Uma educação à frente do tempo (II)

Continuando o assunto da semana passada, onde relatei a importância do pensamento e das reflexões elaboradas pelo professor Pedro Além a respeito da inclusão dos portadores de necessidades especiais nas escolas regulares, em meados da década de 1940, hoje trago mais um pouco do pensamento visionário deste grande educador em Catanduva.

Infelizmente, mesmo com todo o seu esforço pela efetiva mudança de uma lei educacional tão injusta, Dr. Pedro nunca chegou a figurar entre os grandes nomes da educação nacional.

“Alegou-se, na época, que a ausência desse reconhecimento foi uma iniciativa política para protegê-lo diante do governo ditatorial de Vargas”, relatou sua filha, a psicopedagoga Angela F. Além, anos atrás.

Angela ainda argumentou que se a proposta de mudança na lei tivesse uma iniciativa política, ela não teria demorado décadas para ser efetivada na prática. “Haveria por trás dela também um interesse político que se desencadearia a vontade política, acelerando o processo de implantação prática da nova lei, o que não aconteceu”, salientou.

O grande debate sobre a inclusão dos portadores de necessidades especiais nas discussões acadêmicas e dentro dos processos legais sentiu explosão na década de 1990, quando se iniciou grande movimento a respeito dessa temática.

Para todos

Dentro de suas inquietações pedagógicas, Dr. Pedro Além, que já demonstrara grande preocupação com os portadores de necessidades especiais, também colaborou muito com a população mais carente.

No ano de 1957, Dr. Pedro apresentou importante projeto ao Ministério da Educação, como sugestão de lei, aliando questões sociais com o âmbito educacional. Nessa época, já se discutia a elaboração de uma LDB – Lei de Diretrizes e Bases da Educação – que seria promulgada em 20 de dezembro de 1961, quase trinta anos após ser prevista pela Constituição de 1934.
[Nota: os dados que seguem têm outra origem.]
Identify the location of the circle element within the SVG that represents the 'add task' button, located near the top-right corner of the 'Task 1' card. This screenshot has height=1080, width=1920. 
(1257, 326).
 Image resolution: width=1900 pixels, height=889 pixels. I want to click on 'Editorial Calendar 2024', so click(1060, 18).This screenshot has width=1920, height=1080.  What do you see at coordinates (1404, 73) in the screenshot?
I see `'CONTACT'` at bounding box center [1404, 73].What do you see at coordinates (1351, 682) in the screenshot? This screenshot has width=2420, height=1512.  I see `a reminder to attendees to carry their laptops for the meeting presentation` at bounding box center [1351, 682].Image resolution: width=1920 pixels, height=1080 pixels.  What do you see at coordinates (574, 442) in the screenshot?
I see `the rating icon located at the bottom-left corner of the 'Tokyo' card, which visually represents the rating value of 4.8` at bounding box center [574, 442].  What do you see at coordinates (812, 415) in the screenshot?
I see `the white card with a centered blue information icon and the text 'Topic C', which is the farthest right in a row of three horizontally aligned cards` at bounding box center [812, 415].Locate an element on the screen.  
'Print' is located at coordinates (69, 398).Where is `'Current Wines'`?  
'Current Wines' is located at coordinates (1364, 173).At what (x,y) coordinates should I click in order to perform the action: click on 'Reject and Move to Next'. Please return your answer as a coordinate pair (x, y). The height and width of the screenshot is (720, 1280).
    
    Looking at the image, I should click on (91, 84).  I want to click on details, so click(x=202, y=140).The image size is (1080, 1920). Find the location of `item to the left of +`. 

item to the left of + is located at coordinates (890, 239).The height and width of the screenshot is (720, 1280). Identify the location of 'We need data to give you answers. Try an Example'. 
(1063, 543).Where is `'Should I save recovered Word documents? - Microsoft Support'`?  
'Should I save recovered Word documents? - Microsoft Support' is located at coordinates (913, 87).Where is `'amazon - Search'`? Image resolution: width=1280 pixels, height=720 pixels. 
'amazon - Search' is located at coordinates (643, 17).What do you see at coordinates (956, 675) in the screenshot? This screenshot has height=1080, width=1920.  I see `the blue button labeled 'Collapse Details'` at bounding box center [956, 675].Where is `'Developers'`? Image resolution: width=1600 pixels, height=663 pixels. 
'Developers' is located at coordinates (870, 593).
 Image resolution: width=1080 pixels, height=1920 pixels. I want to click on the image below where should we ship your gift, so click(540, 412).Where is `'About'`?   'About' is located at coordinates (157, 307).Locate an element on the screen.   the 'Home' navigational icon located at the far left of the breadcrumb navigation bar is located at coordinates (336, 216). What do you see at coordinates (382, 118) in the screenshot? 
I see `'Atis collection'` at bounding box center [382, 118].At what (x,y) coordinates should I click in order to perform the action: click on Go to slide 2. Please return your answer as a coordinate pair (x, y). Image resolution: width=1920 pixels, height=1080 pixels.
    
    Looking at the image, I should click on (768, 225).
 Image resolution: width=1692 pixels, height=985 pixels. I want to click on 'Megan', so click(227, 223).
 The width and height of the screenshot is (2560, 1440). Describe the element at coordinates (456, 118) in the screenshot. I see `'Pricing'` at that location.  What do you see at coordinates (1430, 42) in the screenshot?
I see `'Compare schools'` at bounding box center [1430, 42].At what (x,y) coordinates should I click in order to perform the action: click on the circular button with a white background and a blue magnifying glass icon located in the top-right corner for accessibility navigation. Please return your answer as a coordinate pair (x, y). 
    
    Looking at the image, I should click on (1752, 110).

A proposta apresentada pelo referido educador versava sobre o ensino primário gratuito para todos, o que fez Dr. Pedro ser reconhecido como elaborador e apresentador da proposta, fato que não tinha acontecido no caso anterior da inclusão.

O projeto recebeu alterações e foi apresentado em plenário no Congresso Nacional, em 1961, através da voz do então senador Mourão Vieira, que leu o projeto do Dr. Pedro Além, intitulado “Escola Primária Gratuita para Todos”. (Finalizo a temática na próxima edição da coluna).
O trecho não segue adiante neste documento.